Y Sharon no entendía la cliología; pero Tom sabía algo que Sharon no sabía, aunque él no supiera que lo sabía. Y es que cuando tus palabras salen de tu boca y vuelven a tu oído tu cerebro las exprime por segunda vez y las limpia un poco mejor. Todo lo que Tom sabía era que, cuando trataba de explicarle las cosas a Sharon, su propio pensamiento se aclaraba.

—Continúa —dijo—. Me sentaré aquí, sonreiré benignamente y asentiré en los momentos adecuados.

—No sé por dónde empezar.

—Empieza por el principio.

—Bueno… —Ella tomó un sorbo de té mientras pensaba—. Muy bien. En el Big Bang…

Tom se echó a reír.

—¡Eh! Cuando digo que empieces por el principio, no quiero decir realmente por el principio.

Ella lo intentó de nuevo.

—Mira. ¿Por qué cayó la manzana sobre Newton?

—¿Porque estaba sentado debajo del árbol?

Ella se apartó de la mesa.

—Olvídalo.

—Vale, vale.
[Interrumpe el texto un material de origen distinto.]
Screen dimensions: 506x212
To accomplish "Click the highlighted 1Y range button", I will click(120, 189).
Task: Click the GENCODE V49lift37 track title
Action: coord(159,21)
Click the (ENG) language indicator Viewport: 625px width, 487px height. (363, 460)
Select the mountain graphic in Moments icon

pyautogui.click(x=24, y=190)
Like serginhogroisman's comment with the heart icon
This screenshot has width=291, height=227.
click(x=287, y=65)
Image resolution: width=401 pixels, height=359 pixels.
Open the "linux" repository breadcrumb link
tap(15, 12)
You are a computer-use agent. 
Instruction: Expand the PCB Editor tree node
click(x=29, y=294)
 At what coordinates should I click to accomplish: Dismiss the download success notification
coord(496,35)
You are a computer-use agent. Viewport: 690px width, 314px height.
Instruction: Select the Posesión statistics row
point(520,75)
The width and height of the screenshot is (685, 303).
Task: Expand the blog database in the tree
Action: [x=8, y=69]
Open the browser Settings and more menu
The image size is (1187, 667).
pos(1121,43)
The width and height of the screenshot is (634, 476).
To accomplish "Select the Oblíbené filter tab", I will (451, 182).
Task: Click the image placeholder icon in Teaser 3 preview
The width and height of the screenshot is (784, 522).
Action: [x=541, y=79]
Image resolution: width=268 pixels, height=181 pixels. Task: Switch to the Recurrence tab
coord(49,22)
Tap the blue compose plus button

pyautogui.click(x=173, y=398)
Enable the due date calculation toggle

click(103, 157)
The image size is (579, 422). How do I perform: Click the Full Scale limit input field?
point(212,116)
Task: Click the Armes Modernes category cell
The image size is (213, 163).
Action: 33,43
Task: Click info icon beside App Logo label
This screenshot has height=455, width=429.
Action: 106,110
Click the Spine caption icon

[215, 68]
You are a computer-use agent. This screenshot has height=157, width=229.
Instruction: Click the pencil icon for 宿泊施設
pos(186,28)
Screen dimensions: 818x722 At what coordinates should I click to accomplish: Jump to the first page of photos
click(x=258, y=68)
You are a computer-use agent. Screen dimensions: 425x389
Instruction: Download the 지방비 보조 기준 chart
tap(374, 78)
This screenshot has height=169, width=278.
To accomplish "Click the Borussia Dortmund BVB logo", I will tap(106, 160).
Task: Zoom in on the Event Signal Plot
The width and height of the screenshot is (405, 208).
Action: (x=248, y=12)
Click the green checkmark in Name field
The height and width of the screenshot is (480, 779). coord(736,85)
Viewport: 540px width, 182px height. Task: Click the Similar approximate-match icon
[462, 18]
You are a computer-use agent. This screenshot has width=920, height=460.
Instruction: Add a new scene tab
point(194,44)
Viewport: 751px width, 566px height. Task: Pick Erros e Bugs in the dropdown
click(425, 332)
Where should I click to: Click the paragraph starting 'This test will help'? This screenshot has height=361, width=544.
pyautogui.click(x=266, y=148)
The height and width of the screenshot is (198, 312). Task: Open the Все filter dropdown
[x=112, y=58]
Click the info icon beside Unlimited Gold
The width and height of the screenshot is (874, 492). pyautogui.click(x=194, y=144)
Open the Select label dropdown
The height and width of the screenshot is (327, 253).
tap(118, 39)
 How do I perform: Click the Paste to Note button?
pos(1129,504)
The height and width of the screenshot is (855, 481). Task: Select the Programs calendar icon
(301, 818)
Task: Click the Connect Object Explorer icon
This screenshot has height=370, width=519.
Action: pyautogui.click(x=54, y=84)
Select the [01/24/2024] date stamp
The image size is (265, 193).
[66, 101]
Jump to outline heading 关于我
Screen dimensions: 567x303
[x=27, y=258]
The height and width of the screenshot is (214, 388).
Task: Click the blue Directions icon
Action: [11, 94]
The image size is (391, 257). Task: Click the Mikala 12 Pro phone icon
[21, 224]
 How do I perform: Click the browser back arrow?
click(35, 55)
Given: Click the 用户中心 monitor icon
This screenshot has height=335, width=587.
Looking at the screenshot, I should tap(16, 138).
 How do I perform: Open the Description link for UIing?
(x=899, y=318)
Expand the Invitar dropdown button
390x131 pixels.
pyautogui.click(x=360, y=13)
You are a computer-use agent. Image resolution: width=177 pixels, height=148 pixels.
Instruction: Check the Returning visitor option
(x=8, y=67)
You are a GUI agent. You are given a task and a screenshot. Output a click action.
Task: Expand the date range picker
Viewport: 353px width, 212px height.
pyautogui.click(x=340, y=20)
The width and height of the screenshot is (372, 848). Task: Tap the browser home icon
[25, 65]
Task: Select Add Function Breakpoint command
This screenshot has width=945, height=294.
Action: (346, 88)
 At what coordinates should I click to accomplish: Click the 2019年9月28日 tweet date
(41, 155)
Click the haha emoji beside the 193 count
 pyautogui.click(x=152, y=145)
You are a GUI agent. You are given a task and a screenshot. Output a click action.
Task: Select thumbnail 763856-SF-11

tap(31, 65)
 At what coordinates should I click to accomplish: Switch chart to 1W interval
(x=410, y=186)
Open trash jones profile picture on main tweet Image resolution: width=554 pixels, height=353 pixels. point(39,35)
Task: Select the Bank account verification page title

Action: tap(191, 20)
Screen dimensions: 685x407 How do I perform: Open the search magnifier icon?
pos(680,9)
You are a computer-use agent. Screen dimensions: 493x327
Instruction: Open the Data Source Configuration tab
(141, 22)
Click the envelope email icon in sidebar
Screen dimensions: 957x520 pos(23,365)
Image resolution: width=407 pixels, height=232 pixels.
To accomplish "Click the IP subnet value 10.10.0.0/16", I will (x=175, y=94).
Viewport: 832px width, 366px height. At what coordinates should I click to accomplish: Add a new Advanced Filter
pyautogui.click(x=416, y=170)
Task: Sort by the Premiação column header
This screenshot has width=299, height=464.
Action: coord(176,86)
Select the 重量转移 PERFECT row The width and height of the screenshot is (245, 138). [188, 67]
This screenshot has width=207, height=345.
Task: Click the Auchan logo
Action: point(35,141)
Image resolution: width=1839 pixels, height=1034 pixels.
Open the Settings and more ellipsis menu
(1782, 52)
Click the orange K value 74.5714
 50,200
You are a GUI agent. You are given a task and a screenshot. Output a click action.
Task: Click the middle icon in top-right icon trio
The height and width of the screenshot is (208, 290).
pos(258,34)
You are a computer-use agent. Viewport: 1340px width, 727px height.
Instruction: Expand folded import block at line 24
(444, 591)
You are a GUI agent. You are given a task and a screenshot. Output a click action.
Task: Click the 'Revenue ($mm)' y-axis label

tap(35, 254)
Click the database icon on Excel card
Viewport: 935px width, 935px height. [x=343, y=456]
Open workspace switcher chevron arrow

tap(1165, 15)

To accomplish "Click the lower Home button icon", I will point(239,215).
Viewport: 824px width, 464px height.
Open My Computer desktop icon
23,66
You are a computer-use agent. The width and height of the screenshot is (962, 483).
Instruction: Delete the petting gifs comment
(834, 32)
La gravedad, ¿no?

Ella se detuvo y lo estudió.

—¿Te interesa mi trabajo o no?

—¿Tenía preparado tu cuaderno?

Era verdad. ¿Cómo era el dicho? Las acciones hablan más fuerte que las palabras. Y menos mal, por cierto, porque sus palabras podían ser muy irritantes. Ella extendió la mano sobre la mesa y le palmeó la suya.